Assignment: Only the number is needed: the count of lines in the records with the word "Task".

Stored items
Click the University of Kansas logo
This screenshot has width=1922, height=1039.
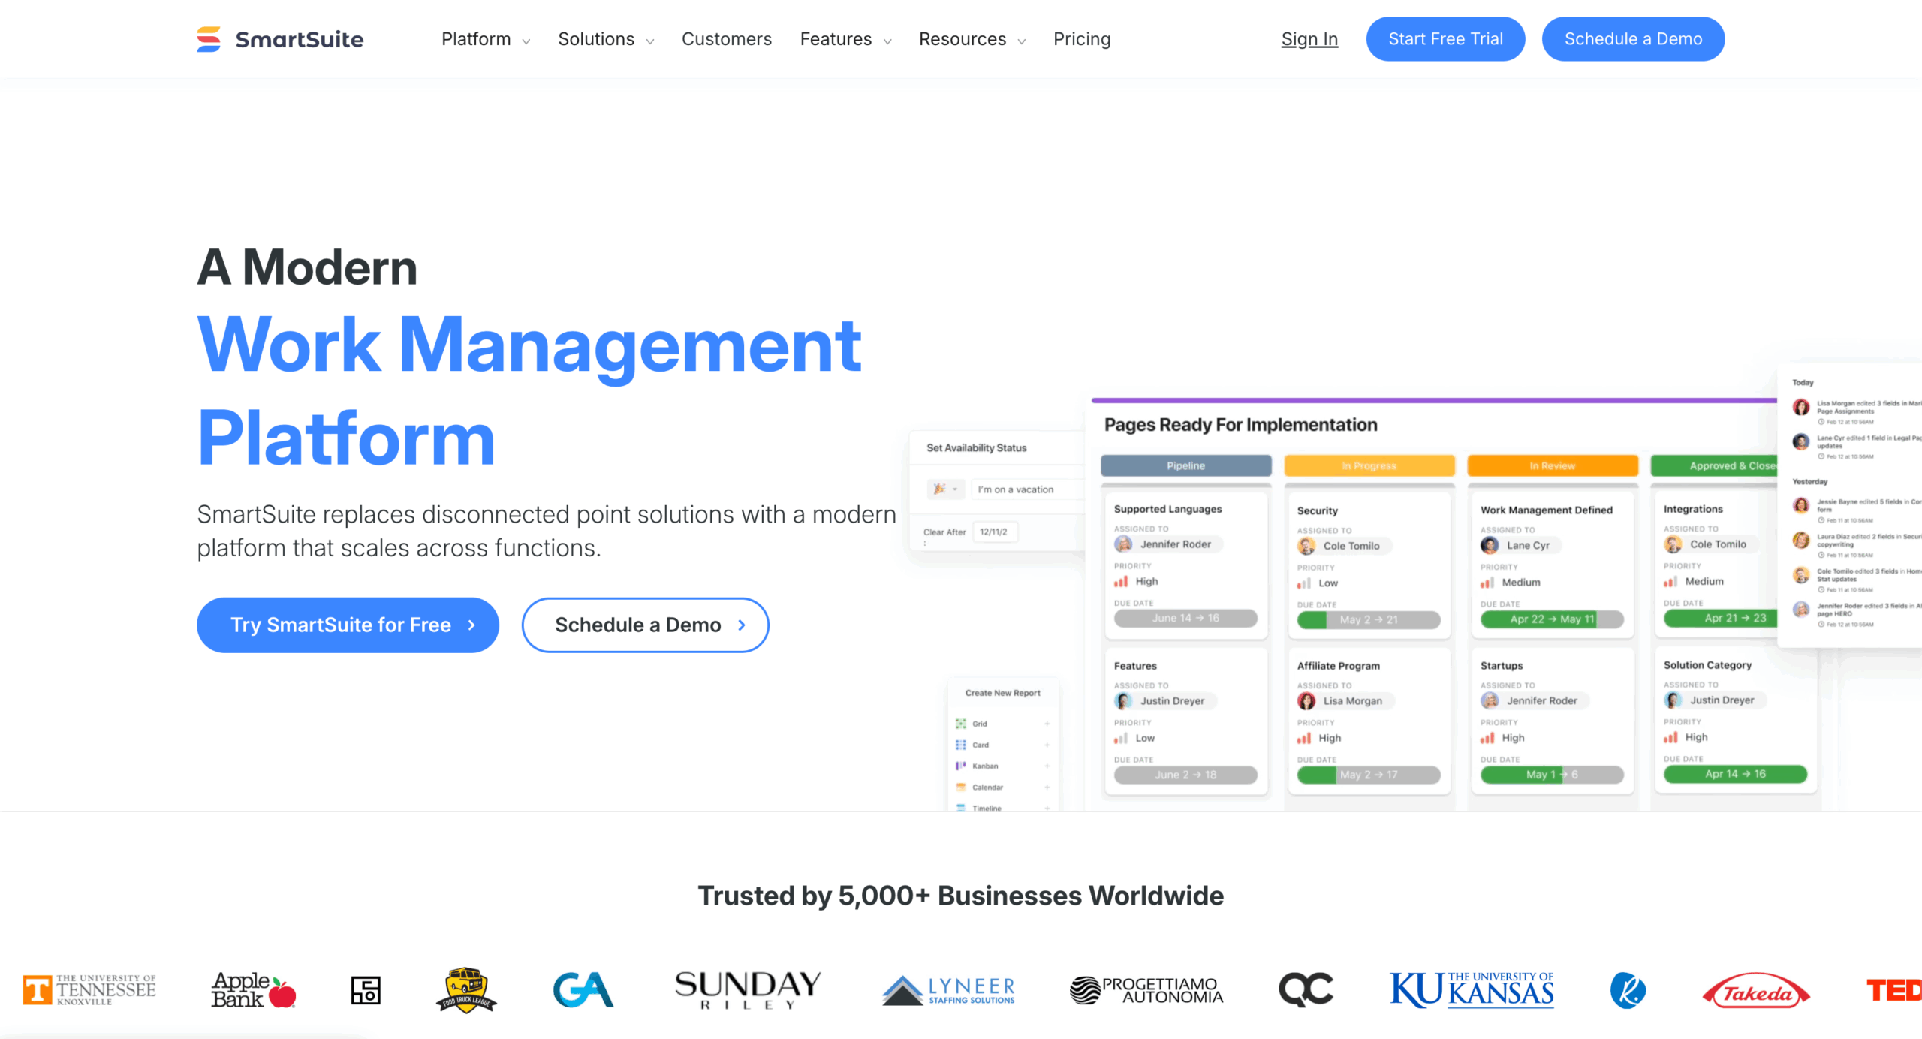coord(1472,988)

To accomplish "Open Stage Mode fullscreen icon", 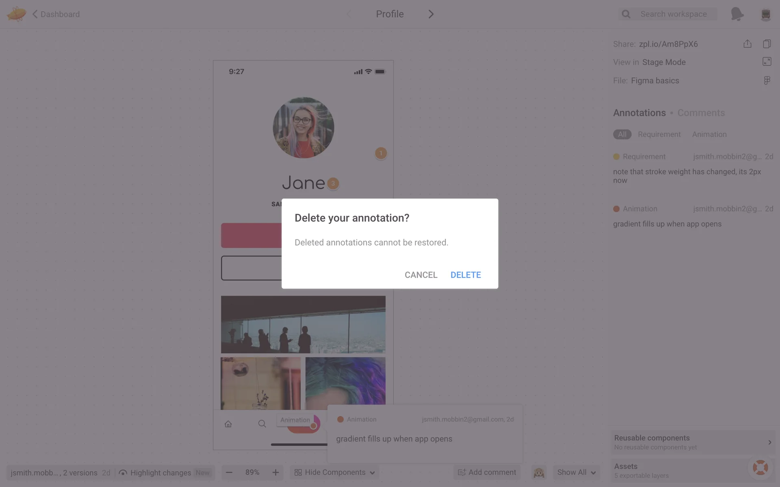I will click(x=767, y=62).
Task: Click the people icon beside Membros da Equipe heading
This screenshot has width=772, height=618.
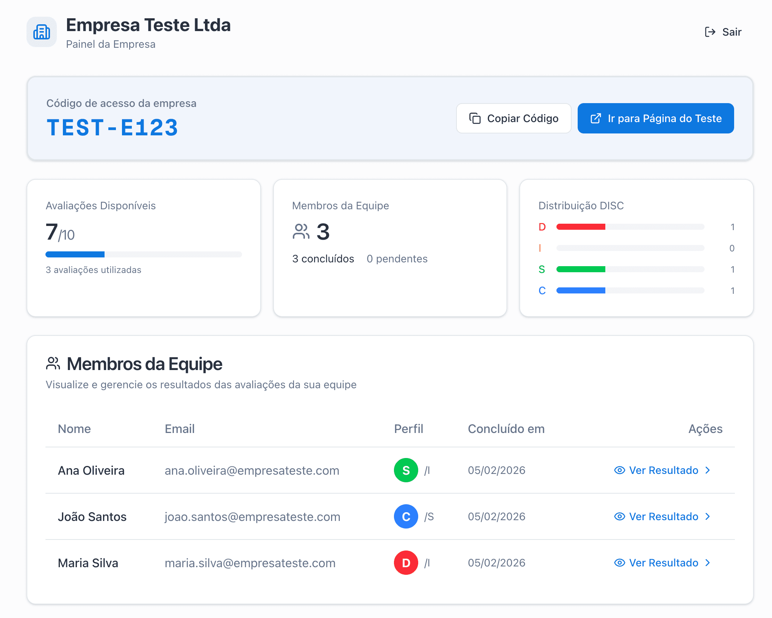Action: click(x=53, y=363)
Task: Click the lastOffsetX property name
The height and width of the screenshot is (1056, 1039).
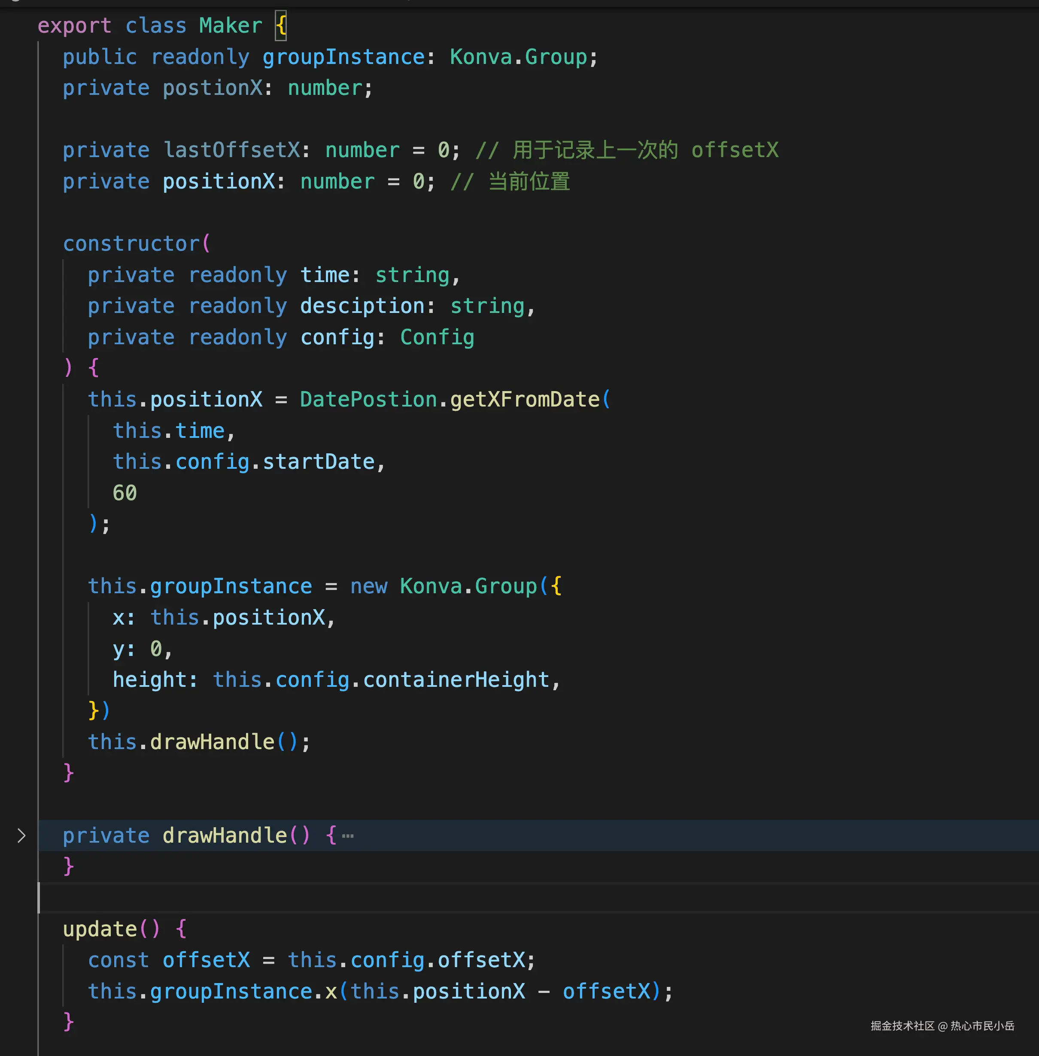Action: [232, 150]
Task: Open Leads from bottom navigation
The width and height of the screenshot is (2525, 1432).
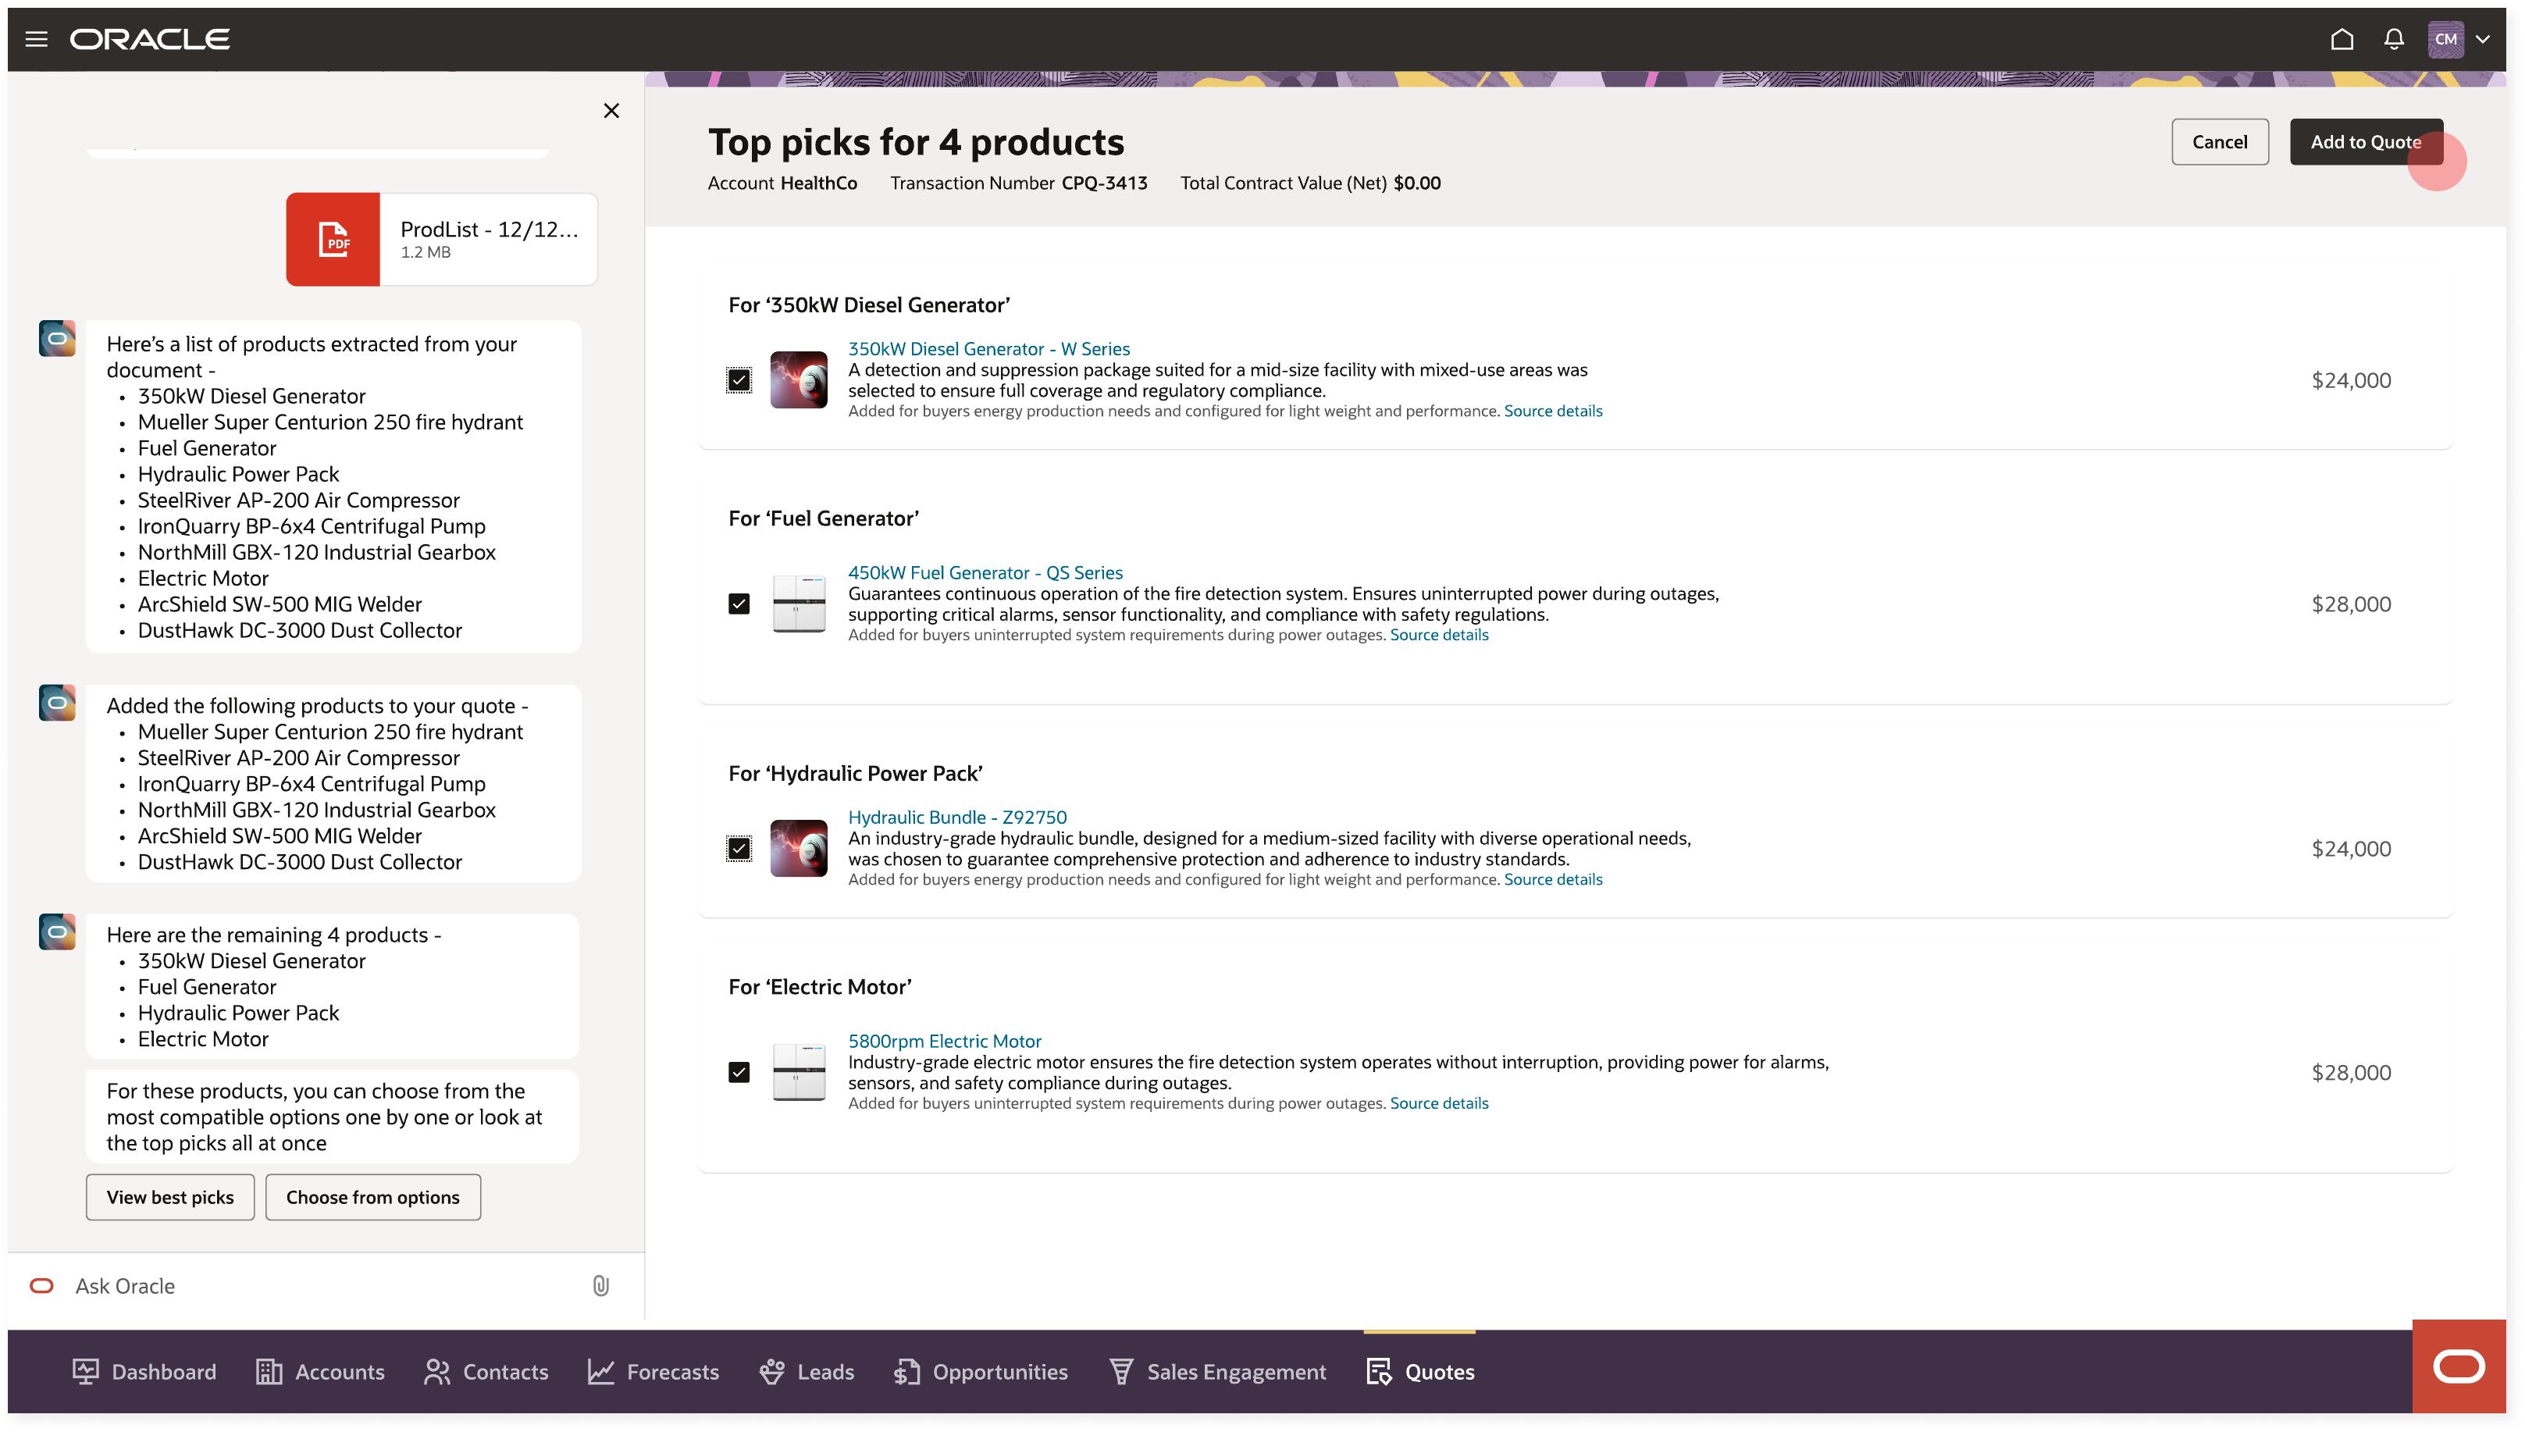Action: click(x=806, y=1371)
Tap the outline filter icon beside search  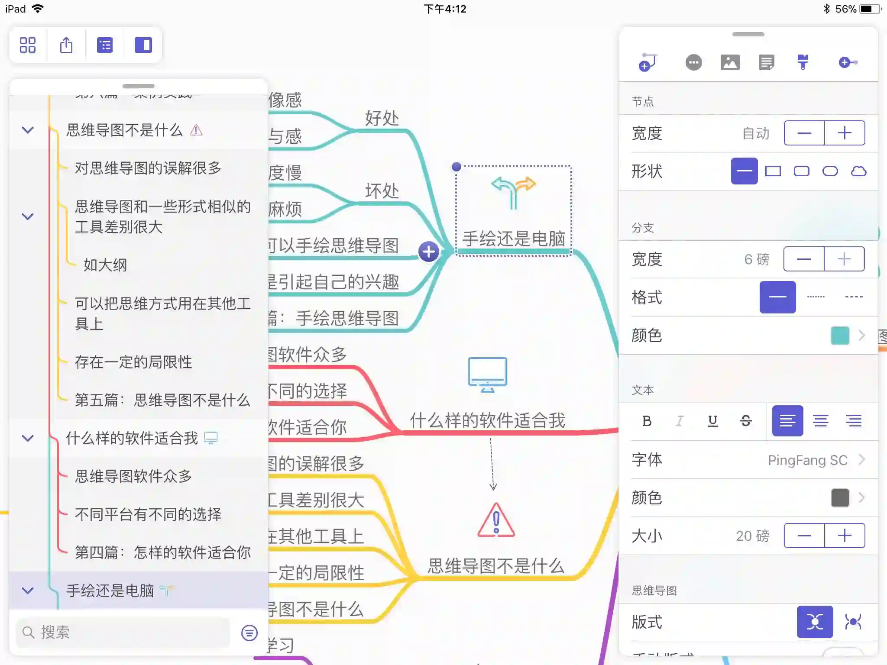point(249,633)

Written answer: 3